**Input data**
========================
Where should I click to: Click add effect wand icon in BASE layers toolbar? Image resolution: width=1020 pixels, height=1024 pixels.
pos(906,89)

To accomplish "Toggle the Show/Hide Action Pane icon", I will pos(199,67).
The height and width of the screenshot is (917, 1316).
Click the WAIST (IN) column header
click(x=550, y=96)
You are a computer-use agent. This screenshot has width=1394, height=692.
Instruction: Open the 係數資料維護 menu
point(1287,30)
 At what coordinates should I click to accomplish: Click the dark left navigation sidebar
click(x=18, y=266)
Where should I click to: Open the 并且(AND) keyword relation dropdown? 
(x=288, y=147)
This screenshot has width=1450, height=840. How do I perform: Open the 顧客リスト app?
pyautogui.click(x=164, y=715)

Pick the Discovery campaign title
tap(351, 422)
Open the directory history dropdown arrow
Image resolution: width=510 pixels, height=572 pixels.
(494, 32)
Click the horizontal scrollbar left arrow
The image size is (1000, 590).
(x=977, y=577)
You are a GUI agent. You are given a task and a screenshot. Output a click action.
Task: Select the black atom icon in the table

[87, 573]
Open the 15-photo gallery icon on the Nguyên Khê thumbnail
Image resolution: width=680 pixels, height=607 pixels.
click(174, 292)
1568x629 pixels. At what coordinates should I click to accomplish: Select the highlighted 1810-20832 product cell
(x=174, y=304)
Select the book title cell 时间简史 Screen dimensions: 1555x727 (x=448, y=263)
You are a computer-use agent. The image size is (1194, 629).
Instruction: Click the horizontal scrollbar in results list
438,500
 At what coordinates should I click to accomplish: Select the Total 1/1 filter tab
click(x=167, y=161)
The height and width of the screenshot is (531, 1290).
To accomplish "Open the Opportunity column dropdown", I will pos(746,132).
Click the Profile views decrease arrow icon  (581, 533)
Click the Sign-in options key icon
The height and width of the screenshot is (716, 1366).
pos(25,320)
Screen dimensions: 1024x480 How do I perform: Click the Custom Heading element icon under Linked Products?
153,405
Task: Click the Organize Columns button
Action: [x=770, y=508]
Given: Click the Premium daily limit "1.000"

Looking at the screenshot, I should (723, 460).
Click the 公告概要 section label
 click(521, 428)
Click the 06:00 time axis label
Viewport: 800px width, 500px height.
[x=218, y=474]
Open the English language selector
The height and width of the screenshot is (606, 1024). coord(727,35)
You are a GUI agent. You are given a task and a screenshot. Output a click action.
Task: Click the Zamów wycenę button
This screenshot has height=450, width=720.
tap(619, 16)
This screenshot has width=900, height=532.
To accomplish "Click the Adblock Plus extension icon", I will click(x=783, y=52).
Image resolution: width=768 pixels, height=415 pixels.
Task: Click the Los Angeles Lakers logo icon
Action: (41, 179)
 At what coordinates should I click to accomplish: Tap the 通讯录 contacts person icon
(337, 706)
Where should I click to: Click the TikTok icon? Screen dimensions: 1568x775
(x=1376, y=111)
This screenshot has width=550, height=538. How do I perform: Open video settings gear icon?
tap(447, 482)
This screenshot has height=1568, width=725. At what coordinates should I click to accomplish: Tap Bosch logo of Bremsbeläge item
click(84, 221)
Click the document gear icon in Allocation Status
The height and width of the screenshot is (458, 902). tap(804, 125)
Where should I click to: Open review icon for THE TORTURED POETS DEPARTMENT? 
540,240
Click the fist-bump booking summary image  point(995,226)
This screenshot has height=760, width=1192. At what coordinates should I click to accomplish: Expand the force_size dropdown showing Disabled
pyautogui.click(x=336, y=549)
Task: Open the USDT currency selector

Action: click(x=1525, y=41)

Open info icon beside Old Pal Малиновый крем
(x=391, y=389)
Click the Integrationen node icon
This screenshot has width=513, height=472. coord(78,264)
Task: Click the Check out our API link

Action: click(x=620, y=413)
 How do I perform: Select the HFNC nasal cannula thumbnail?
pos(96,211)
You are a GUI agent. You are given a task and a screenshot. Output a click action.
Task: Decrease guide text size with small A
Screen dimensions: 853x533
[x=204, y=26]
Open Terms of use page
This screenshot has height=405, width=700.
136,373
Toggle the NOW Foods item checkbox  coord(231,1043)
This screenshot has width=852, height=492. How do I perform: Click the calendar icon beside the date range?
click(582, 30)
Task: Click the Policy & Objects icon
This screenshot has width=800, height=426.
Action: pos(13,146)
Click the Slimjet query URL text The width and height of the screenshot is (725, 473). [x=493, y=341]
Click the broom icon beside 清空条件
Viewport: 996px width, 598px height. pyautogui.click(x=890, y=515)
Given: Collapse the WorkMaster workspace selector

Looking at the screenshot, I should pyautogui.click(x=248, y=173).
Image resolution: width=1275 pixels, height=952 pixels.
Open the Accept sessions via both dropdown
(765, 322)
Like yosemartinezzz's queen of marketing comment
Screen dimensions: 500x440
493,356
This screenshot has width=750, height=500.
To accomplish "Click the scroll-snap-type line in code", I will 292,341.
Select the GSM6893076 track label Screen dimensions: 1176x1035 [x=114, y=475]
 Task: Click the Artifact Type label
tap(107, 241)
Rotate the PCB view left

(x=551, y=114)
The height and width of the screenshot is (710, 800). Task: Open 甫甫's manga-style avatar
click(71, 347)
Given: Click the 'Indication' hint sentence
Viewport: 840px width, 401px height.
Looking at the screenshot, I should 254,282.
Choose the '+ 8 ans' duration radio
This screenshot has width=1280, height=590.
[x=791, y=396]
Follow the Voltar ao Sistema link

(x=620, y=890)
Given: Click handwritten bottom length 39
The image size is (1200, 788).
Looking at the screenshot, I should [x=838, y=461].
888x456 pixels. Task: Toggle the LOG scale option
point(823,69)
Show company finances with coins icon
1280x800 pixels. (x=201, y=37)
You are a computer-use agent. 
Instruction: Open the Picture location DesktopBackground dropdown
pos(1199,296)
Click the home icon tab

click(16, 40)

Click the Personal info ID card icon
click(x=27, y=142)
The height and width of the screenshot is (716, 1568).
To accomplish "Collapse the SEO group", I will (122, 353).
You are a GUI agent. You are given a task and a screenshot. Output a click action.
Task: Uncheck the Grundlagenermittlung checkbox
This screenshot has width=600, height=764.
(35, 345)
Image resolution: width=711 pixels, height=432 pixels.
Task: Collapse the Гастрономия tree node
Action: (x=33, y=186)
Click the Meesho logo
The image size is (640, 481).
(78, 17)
========================
**What the exercise asks**
Of the entries above, transcribe exactly those lines that fall between the line containing "The height and width of the screenshot is (716, 1568)." and the line containing "Task: Uncheck the", together with those two lines.

**Response area**
The height and width of the screenshot is (716, 1568).
To accomplish "Collapse the SEO group", I will (122, 353).
You are a GUI agent. You are given a task and a screenshot. Output a click action.
Task: Uncheck the Grundlagenermittlung checkbox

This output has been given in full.